In the wind, the building moaned. Behind apartment walls, dogs, housebound and restless, scuffled along the floors like rats, and the cat on the fourth floor screamed from boredom. In my apartment, I got a sweater and a bottle of Scotch and went back up to Ricky's to lock the window.
The plastic bag was still on the kitchen counter, so were the white lines of powder. I had a gun and I checked the bedroom, the bathroom, slamming doors hard, the noise intended to warn off any creeps. I could have called in some outside help, but with the snow everyone was working overtime. I didn't want to call the Taes if I didn't have to; they had enough grief.
I turned out the lights, pulled a sheet off a leather chair in the corner of the room, put the Scotch on the rug, the gun on my lap and sat down to wait in the dark. Whoever had been in the apartment earlier would be back to get the goods.

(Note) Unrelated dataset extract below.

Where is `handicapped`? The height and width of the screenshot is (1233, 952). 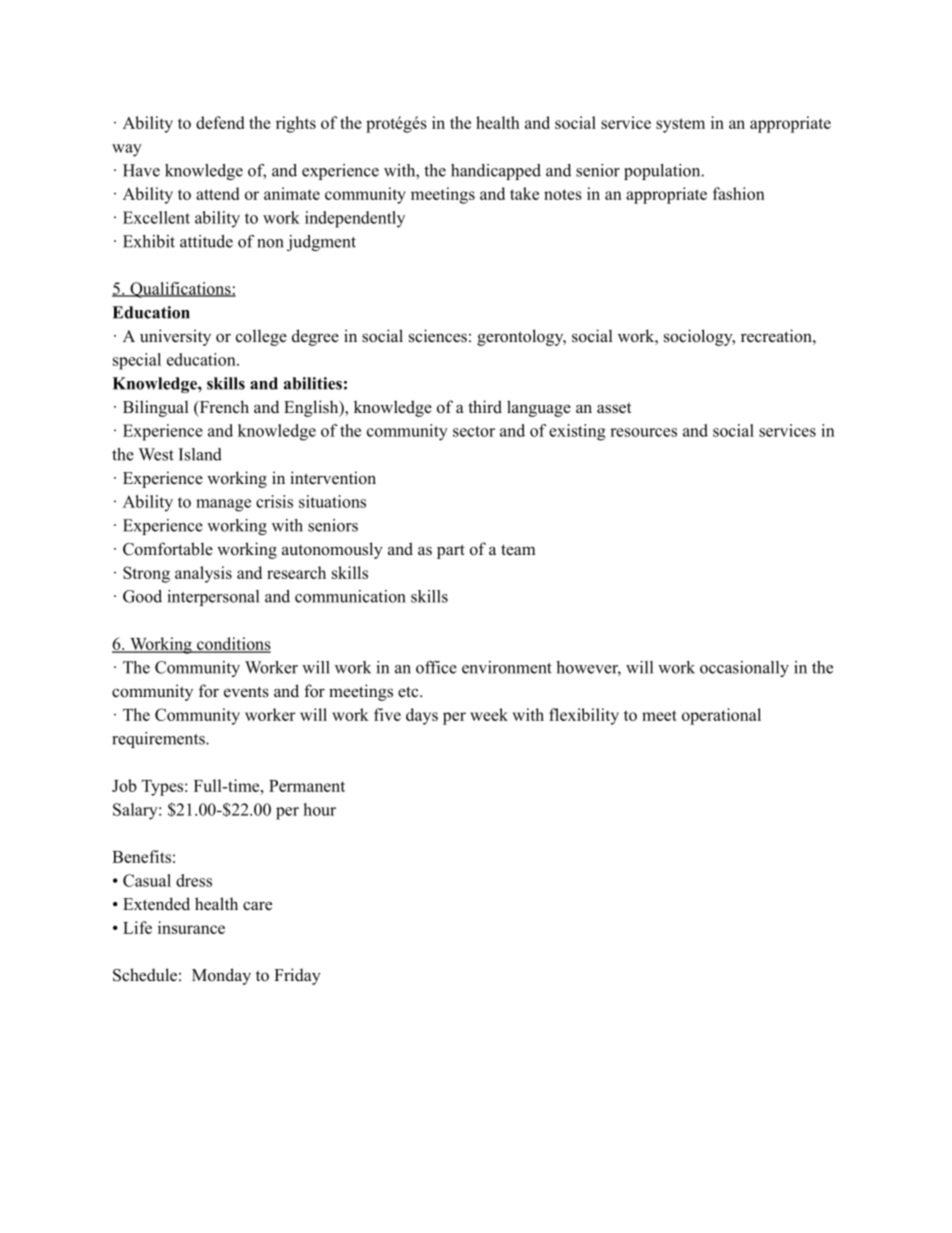 handicapped is located at coordinates (496, 172).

I was sure of it.
Sitting in the dark, I thought about Pansy. If I didn't help her, she would be next. She would be dead like her friend Rose. “I'm next.” Where was she, I wondered? Maybe she was already dead. Maybe there was a serial killer out there in the city who liked hitting Chinese girls. Maybe there was some gang thing in Chinatown going on that I could never penetrate, never understand. Maybe it was the kid who asked Mike about me. Maybe it was the guy who took the pictures. Mr Snap.